** begin **
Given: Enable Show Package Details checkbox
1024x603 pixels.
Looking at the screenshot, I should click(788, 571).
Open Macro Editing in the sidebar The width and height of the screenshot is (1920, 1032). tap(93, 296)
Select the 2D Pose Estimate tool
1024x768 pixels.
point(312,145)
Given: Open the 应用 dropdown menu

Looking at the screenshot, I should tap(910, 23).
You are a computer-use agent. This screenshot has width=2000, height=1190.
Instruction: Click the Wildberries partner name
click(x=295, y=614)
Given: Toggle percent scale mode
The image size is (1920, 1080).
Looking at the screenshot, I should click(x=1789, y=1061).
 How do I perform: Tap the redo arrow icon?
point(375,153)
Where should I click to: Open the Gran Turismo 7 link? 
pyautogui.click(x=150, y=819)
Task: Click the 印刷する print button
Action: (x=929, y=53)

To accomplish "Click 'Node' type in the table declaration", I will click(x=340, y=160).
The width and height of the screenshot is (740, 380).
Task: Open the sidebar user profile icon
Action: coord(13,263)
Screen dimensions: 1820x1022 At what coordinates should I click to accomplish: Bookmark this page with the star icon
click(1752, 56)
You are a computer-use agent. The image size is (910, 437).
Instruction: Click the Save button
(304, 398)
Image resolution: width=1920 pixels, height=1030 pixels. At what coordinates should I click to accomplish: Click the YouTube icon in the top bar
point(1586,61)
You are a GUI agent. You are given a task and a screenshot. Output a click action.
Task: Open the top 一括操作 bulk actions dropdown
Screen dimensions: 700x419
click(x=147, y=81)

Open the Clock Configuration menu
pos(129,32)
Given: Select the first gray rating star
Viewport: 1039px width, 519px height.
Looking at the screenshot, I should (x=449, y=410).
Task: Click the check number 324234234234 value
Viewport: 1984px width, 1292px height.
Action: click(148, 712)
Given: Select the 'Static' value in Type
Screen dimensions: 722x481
** end **
Copy the lines of the material starting at the one containing "Open Macro Editing" and ending at the one containing "click(1752, 56)", with "redo arrow" changed to "back arrow" and nothing else altered.

Open Macro Editing in the sidebar The width and height of the screenshot is (1920, 1032). tap(93, 296)
Select the 2D Pose Estimate tool
1024x768 pixels.
point(312,145)
Given: Open the 应用 dropdown menu

Looking at the screenshot, I should tap(910, 23).
You are a computer-use agent. This screenshot has width=2000, height=1190.
Instruction: Click the Wildberries partner name
click(x=295, y=614)
Given: Toggle percent scale mode
The image size is (1920, 1080).
Looking at the screenshot, I should click(x=1789, y=1061).
 How do I perform: Tap the back arrow icon?
point(375,153)
Where should I click to: Open the Gran Turismo 7 link? 
pyautogui.click(x=150, y=819)
Task: Click the 印刷する print button
Action: (x=929, y=53)

To accomplish "Click 'Node' type in the table declaration", I will click(x=340, y=160).
The width and height of the screenshot is (740, 380).
Task: Open the sidebar user profile icon
Action: coord(13,263)
Screen dimensions: 1820x1022 At what coordinates should I click to accomplish: Bookmark this page with the star icon
click(1752, 56)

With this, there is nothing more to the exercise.